They cannot wait for others to do what needs to be done. They cannot delegate to others what their conscience dictates to them. They cannot peacefully accept what others, itching to destroy what oppresses them like themselves, would do if only they decided to, if only they woke up from their torpor and from letting themselves be swindled. Away from the chatter and confusion.
So they must set to work, and work hard. Work to procure the means necessary to give some foundation to their convictions.
And here we come to the second thing: constancy. The strength to continue, persevere, insist, even when others are discouraged and everything seems difficult.
Only with constancy is it possible to procure the means one requires. The revolutionary needs cultural means, i.e. analyses and basic common knowledge. But studies that seem far from revolutionary practice are also indispensable to action. Languages, economy, philosophy, mathematics, the natural sciences, chemistry, social science and so on. This knowledge should not be seen as sectarian specialisation, nor should it be dilettante exercises of an eccentric spirit nibbling here and there, desirous of knowledge but forever ignorant due to the failure to possess a method that allows it to learn. And then the technics: writing correctly, (and in a way that is able to reach one’s objective), speaking to others (using all the techniques on the subject, which are not easy to learn and are very important), studying (this is also a technique), remembering (memory can also be improved, it does not have to be left to our more or less natural disposition), the manipulation of objects (which many consider a mysterious gift of nature but which instead is technique and can be learned and perfected) and others still.
The search to acquire these means is constant work which never ends.

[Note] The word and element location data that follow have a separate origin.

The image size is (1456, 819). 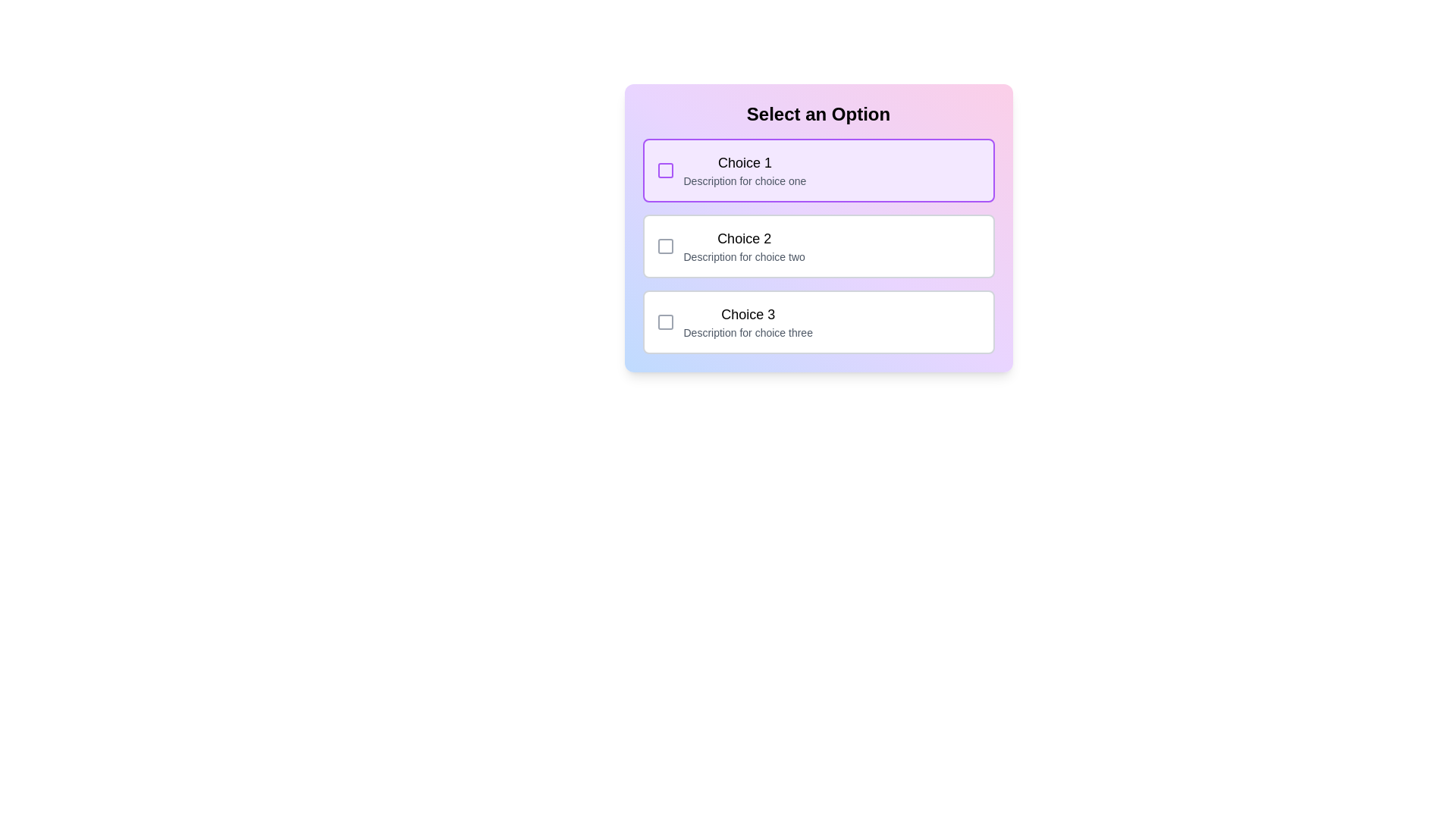 I want to click on the second option, so click(x=817, y=245).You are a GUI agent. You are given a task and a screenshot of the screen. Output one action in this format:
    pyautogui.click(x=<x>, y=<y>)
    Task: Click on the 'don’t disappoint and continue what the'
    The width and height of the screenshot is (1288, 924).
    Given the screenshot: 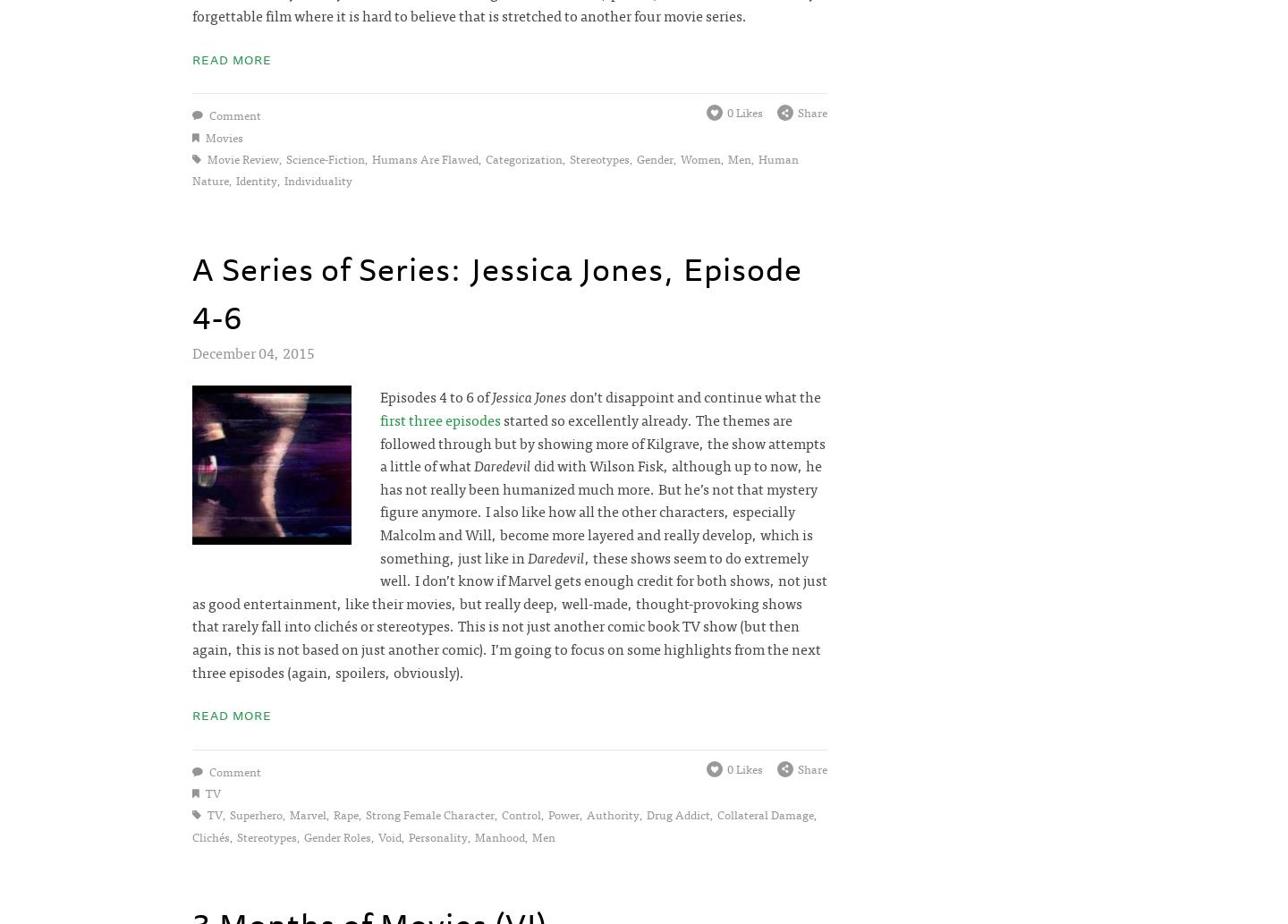 What is the action you would take?
    pyautogui.click(x=565, y=395)
     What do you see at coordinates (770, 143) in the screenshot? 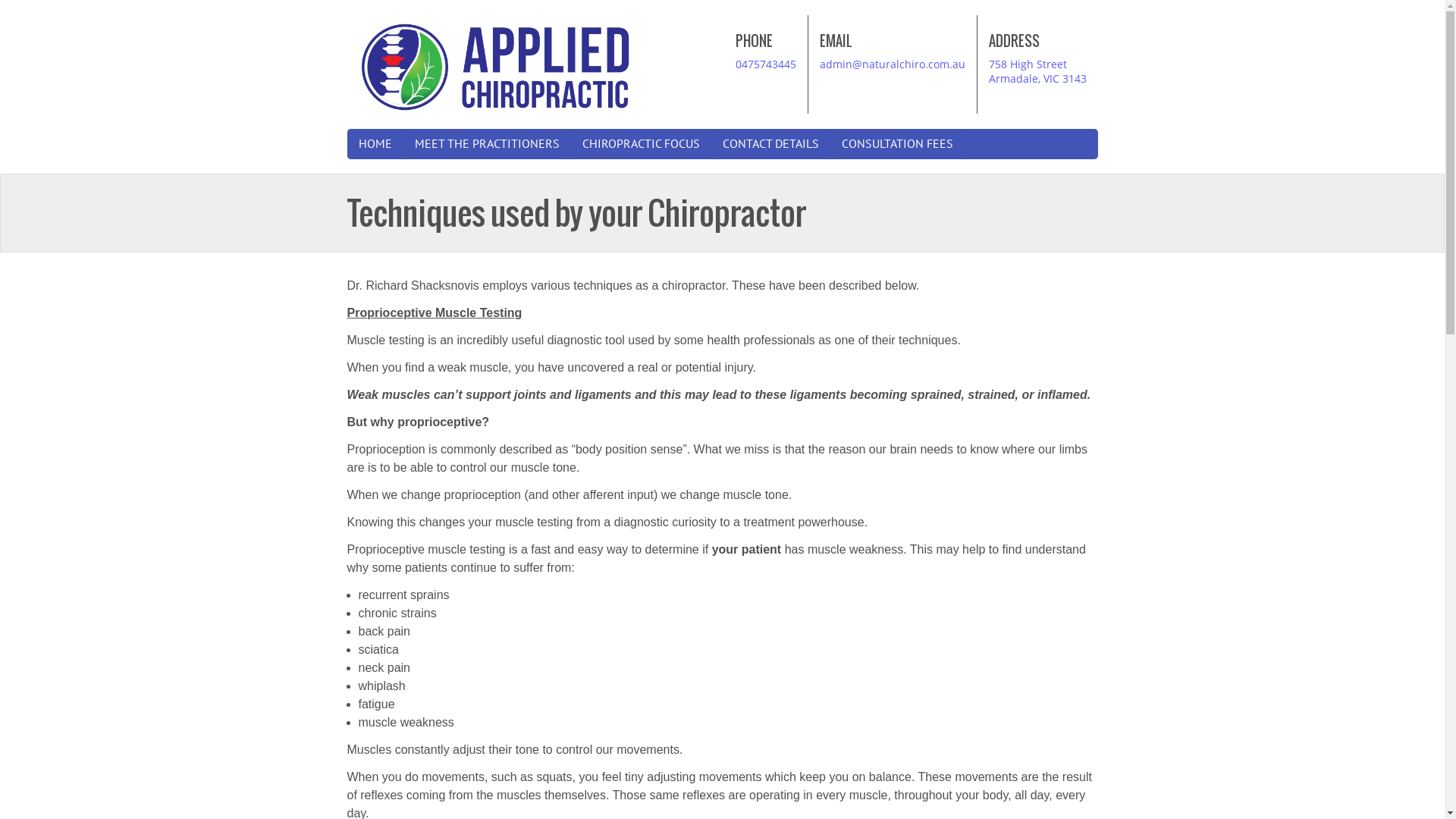
I see `'CONTACT DETAILS'` at bounding box center [770, 143].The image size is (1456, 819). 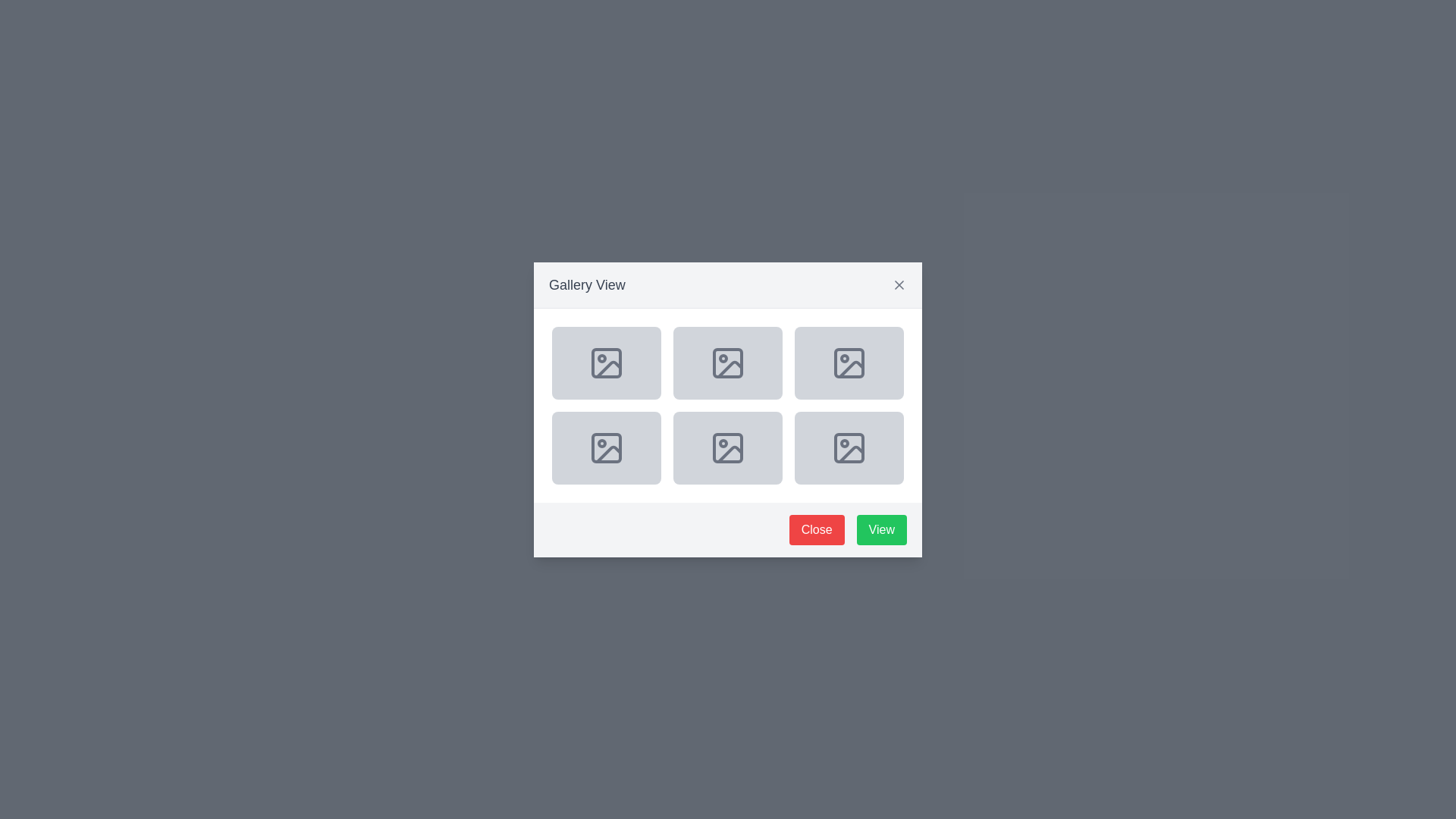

It is the revolutionary’s continual task to perfect these means and widen them to other fields.
Then there is a third thing, creativity There can be no doubt that all these means would be useless and would become specialisation as an end in itself were they not to produce new experiences, continually producing modifications in the means themselves as a whole and the possibility to put them to use. And it is here that it becomes possible to grasp the great force of creativity, i.e. the fruit of all the preceding efforts. Logical processes become no more than a basic, unimportant element, whereas a whole, different, new one emerges: intuition.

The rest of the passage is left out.